Sinclair Kennally, CNHP, CNC

You have touched on a couple of words that I really want to unpack with the audience here. Before we dig further specifically into mast cells, you mentioned histamine intolerance and food sensitivities, and allergies, how can people understand the difference and how should they be thinking about this in a useful way?

 

Kelly McCann, MD

Histamine intolerance is really when your body does not make enough enzymes that break down histamine. People have heard of lactose intolerance. Lactose intolerance is where you do not make enough of the lactase to break down the lactose. And you can take an enzyme, you can drink milk that does not have it, there is things to do. With histamine intolerance, it is really just that. And you can have a lot of symptoms with histamine intolerance because there could be an overabundance of histamine and your poor little DAO enzymes that break down histamine just are not capable of keeping up with the demand or it could be that you are really deficient. That is histamine intolerance. And most of the symptoms are going to be focused in the GI tract, but you can have some mild systemic symptoms as well, and you can have histamine intolerance and mast cell activation too, you can have them both simultaneously. For food sensitivities and food allergies. The definition for food allergy is it has to be mediated by a protein in your immune system called IGE. And these are the immunoglobulins that a tradition allergist will be able to identify on a blood test or with skin patch testing and say, okay, you have an allergy. And typically those are thought to be more concerning. People can have anaphylaxis and swelling and die from an allergy. But food sensitivities are mediated by different things and the immune system, could be IGT, could be some other things, can be white blood cells, but it is not typically as life-threatening but it can be life-altering for sure. And I mean, I can go on but go ahead.

• Supplied material:
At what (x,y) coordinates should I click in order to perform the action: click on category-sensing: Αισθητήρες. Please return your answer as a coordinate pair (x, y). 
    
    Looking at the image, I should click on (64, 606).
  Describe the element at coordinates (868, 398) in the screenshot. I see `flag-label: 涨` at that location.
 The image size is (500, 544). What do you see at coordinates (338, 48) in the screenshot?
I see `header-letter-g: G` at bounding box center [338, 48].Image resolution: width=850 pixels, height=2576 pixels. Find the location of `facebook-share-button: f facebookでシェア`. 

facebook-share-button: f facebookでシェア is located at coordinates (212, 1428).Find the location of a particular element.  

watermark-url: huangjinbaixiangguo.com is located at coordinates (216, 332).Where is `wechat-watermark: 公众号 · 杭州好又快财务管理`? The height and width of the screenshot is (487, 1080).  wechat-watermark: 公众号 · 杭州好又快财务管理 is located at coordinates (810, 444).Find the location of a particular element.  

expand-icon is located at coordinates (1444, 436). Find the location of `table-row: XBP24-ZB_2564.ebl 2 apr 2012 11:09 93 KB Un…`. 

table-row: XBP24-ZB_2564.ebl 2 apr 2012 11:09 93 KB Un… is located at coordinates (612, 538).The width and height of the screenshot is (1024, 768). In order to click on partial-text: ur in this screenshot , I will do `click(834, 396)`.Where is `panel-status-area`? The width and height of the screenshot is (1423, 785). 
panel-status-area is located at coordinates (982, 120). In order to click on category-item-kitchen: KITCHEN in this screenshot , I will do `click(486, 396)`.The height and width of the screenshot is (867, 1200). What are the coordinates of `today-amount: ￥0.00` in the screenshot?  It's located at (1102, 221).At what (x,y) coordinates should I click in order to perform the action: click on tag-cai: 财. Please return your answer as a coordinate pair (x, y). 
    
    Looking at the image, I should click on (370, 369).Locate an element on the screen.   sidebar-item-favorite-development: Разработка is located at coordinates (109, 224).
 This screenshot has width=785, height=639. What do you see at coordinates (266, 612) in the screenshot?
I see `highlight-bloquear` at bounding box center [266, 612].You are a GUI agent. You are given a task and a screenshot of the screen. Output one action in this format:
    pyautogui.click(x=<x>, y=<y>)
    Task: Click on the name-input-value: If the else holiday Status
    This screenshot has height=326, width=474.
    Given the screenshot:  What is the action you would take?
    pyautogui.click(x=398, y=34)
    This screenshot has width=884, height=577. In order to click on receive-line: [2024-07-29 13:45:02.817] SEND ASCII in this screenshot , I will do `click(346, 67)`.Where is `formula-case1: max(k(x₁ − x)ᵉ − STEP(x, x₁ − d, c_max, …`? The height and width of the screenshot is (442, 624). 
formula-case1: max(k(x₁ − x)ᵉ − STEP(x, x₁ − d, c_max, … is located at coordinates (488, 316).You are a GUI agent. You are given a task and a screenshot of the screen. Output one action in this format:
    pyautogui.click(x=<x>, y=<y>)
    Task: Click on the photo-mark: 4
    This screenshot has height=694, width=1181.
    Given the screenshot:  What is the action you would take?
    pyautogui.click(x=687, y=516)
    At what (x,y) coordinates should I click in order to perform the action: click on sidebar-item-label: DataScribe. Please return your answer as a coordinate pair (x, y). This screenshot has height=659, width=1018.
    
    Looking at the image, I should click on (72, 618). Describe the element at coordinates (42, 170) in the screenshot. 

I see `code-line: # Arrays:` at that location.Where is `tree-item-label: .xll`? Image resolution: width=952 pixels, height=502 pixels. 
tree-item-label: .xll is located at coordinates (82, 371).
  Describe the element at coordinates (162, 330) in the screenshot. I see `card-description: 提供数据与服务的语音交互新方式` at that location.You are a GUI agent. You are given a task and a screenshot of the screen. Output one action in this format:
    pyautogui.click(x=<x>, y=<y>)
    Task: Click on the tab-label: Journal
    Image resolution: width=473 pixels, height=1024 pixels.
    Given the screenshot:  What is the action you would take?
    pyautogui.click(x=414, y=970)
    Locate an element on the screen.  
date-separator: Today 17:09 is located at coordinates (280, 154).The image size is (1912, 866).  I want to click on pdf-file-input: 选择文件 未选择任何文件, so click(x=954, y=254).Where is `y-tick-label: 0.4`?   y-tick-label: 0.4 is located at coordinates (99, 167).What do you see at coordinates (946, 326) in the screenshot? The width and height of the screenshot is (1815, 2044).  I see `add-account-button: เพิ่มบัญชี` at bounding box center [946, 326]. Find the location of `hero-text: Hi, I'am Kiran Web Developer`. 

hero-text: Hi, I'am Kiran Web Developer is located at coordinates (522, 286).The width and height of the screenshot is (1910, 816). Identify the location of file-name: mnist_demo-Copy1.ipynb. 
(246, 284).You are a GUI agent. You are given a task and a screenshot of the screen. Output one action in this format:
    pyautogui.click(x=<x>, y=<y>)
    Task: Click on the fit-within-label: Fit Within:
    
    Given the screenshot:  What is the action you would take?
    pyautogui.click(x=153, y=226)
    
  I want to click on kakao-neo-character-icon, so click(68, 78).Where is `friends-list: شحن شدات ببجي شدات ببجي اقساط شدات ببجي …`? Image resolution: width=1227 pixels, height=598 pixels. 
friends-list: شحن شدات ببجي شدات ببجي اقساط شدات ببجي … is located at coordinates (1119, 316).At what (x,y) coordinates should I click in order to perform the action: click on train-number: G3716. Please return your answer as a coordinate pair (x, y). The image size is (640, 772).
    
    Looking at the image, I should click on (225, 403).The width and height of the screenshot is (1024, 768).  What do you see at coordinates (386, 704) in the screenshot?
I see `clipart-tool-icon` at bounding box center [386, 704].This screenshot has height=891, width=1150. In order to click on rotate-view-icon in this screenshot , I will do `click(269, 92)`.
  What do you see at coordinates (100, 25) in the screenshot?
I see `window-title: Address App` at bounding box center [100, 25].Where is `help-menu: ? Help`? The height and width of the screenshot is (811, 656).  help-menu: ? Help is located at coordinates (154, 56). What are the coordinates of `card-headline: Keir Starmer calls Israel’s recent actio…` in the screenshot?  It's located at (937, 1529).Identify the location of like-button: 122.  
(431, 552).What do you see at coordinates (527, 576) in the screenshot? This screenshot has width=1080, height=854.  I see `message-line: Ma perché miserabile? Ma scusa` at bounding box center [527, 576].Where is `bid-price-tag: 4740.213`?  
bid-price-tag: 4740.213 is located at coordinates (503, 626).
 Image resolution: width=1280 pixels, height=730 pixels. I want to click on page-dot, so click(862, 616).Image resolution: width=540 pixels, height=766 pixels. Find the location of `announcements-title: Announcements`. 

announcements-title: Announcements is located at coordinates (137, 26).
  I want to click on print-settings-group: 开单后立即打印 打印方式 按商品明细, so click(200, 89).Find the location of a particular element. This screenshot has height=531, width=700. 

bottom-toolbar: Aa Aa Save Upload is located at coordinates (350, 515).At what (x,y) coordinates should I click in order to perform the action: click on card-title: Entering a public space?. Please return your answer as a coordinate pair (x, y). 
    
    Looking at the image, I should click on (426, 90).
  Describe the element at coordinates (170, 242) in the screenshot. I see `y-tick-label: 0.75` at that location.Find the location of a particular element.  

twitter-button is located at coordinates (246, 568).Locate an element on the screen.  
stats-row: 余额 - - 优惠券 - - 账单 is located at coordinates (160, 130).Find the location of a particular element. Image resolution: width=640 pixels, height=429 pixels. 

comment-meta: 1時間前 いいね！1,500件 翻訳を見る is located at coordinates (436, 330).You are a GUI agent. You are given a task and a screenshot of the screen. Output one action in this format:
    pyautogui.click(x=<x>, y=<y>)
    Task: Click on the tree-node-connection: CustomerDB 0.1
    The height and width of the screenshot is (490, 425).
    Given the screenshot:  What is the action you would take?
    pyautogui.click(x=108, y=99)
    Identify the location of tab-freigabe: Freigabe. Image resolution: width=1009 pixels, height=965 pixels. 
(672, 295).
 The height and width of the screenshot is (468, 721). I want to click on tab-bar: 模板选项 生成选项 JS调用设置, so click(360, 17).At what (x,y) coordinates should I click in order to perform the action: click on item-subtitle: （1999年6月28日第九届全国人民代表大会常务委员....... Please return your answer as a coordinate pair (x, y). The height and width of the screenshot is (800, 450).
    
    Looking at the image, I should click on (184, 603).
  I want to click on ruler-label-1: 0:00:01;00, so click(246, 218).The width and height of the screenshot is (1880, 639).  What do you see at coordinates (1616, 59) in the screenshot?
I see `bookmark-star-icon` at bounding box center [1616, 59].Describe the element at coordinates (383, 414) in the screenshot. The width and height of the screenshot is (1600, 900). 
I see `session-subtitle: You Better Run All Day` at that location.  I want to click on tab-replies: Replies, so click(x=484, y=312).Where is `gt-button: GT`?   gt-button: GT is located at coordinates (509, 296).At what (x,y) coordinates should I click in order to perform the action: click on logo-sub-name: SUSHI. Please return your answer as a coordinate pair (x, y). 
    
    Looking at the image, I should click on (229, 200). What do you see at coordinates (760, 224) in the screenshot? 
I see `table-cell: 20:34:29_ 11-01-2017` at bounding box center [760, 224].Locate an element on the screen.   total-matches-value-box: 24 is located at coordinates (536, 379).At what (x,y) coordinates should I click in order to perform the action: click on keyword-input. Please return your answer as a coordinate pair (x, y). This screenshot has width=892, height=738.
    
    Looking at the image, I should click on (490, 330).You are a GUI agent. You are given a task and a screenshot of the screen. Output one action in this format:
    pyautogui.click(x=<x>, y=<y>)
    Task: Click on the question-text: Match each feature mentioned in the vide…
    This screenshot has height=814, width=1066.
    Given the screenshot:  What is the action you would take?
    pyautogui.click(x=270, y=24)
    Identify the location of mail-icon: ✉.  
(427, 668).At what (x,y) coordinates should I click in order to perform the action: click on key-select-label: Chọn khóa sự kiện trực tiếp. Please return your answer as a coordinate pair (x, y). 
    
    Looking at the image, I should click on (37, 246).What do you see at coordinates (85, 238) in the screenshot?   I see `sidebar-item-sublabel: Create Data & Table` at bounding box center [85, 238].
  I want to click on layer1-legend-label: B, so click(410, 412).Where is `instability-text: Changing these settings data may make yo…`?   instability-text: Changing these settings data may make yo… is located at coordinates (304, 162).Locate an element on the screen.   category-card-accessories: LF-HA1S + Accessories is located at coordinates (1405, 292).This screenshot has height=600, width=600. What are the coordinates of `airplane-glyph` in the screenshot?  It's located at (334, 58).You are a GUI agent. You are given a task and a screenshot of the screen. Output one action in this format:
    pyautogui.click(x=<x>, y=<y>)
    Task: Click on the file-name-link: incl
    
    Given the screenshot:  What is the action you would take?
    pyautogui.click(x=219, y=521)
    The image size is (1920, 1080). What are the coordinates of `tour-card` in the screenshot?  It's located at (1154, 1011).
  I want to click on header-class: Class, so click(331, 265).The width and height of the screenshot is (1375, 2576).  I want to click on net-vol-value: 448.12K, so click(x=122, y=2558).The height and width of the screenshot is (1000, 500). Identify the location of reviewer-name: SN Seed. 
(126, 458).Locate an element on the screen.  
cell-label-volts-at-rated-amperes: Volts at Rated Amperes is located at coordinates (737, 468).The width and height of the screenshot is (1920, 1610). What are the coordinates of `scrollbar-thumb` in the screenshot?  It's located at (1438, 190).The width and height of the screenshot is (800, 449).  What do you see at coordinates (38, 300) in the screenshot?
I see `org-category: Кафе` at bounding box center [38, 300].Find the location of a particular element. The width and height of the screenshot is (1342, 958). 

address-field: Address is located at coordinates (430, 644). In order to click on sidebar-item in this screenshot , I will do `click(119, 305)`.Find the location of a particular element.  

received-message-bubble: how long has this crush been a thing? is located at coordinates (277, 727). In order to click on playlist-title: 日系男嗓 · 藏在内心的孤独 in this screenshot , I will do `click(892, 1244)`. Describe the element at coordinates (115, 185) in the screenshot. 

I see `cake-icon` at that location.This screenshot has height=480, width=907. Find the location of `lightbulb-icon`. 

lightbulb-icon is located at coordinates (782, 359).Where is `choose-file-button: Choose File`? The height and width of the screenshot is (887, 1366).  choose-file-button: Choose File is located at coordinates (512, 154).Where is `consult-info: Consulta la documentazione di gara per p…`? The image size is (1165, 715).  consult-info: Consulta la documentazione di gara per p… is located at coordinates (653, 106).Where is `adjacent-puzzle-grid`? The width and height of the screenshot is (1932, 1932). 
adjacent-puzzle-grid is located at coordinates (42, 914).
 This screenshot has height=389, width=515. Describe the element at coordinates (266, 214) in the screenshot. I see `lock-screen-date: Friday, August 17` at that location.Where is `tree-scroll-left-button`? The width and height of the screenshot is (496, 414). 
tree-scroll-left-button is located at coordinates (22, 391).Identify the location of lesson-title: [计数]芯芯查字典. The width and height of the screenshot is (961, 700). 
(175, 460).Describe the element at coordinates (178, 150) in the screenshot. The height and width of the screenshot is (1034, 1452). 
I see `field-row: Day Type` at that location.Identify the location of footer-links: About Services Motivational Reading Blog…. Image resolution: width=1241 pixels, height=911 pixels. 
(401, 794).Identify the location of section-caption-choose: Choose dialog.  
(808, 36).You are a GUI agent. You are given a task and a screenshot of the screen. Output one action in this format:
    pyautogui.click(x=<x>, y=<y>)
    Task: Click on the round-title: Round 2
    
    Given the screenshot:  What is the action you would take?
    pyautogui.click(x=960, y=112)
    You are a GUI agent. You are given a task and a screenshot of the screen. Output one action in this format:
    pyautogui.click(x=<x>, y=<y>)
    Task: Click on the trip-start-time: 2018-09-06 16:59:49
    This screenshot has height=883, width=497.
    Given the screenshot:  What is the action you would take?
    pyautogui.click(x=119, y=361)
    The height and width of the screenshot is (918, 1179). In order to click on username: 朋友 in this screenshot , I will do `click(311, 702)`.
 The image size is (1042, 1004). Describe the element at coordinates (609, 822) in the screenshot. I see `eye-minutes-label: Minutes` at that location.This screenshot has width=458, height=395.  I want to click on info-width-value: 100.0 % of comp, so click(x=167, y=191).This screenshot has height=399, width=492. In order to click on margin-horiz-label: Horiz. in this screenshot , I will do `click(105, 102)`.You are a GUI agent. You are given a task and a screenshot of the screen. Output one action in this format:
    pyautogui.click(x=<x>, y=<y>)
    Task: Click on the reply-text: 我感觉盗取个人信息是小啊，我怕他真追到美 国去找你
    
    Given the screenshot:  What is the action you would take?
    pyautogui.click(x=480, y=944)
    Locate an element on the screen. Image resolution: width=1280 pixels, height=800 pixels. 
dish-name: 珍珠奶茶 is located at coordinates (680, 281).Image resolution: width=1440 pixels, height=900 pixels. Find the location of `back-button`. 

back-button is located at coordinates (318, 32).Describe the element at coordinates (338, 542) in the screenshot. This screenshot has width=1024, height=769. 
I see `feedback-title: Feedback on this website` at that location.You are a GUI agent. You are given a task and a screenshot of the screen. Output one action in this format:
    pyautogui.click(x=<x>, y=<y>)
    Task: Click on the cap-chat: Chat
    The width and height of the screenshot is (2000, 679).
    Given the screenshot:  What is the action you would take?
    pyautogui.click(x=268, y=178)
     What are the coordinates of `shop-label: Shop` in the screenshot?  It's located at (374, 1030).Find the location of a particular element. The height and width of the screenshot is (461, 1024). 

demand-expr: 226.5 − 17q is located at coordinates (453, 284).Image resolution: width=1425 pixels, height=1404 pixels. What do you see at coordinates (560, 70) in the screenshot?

• Exercises:
1 > Answer these from the interview text:
(a) What enzymes break down histamine?
(b) What protein must mediate a reaction for it to count as a food allergy?
(c) Where are most histamine intolerance symptoms focused?
2 > Output the part of the interview text from "Sinclair Kennally, CNHP, CNC" to "a useful way?", copied word for word.
The lines after the interview text are separate material, apart from it.

• Task responses:
1 >
(a) DAO enzymes.
(b) IGE.
(c) The GI tract.

2 >
Sinclair Kennally, CNHP, CNC

You have touched on a couple of words that I really want to unpack with the audience here. Before we dig further specifically into mast cells, you mentioned histamine intolerance and food sensitivities, and allergies, how can people understand the difference and how should they be thinking about this in a useful way?